At Coventry University's Lanchester Library on Frederick Lanchester Way, staff supporting the university's institutional repository have dealt with a related but distinct version of the problem — duplicate submissions of research images and figures across thesis deposits. The university adopted the VIVO open-source research information system in 2023, which includes basic deduplication flags, though library staff have noted the tool works better on metadata than on raw image files.
What the Gap in Pace Means Practically
The comparison with Amsterdam is instructive precisely because the Rijksmuseum had a budget and technical infrastructure that most UK regional institutions cannot match. Bristol's slower, manual approach is probably the more honest comparator for a city the size of Coventry. What Bristol's experience showed is that without a defined project budget ring-fenced for the work, deduplication gets treated as a residual task, absorbing collections staff time that would otherwise go to new acquisitions cataloguing or public engagement.
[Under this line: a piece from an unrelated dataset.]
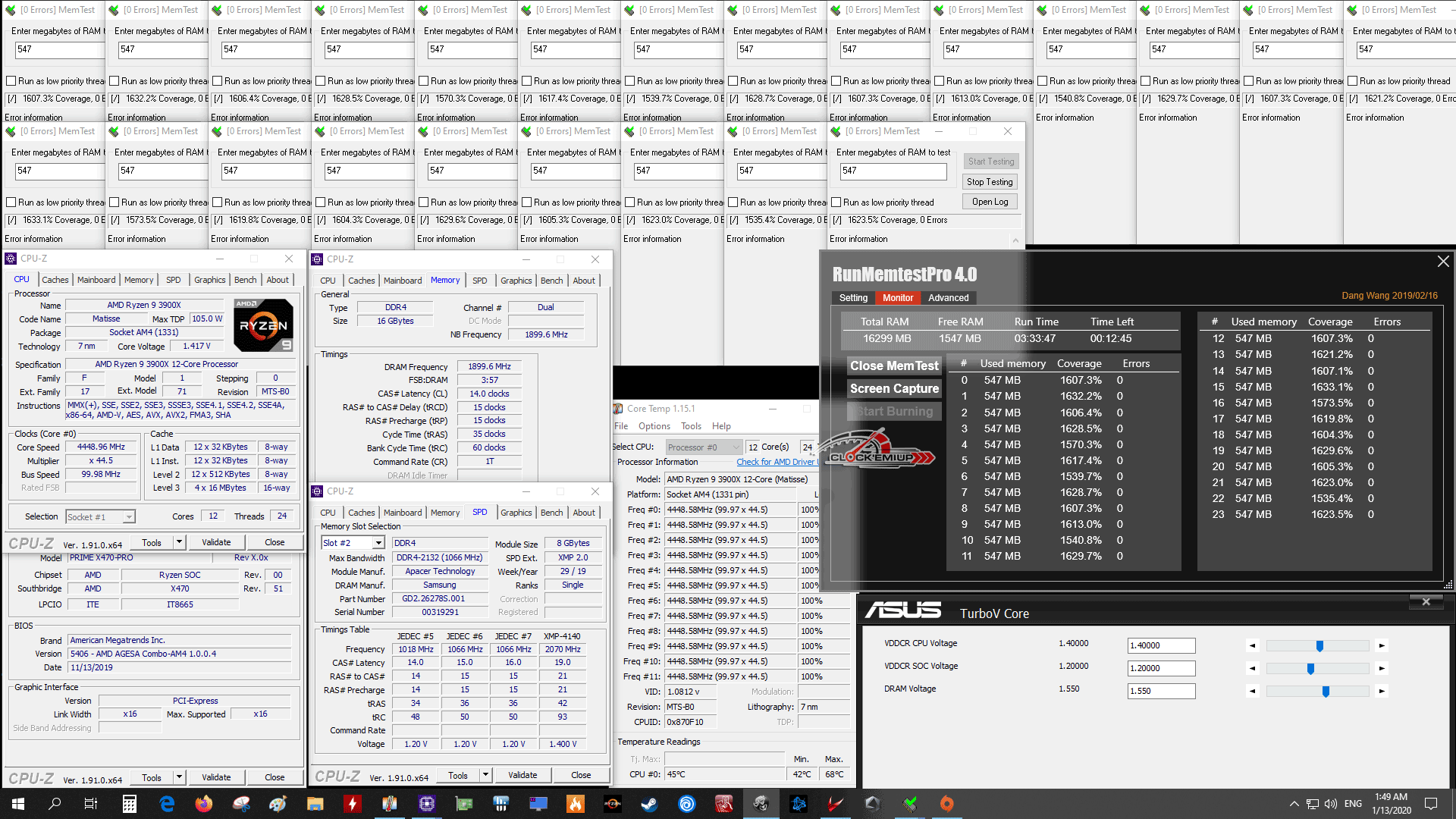Enable 'Run as low priority thread' in focused MemTest
The height and width of the screenshot is (819, 1456).
point(836,202)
For anyone using the Herbert's online catalogue today — accessible via the Coventry City Council website — the practical advice is straightforward: if a search returns what appear to be identical results for the same photograph or object, it is worth clicking through to both records and using the feedback function to flag the duplication. The Herbert has indicated this user-reporting mechanism feeds directly into the review queue. Researchers with time-sensitive projects are advised to contact the Herbert's collections team directly at Jordan Well to confirm whether a specific record has been quality-checked, particularly before citing digital catalogue entries in published work. The institution expects to have a clearer public update on progress by the end of the third quarter of 2026.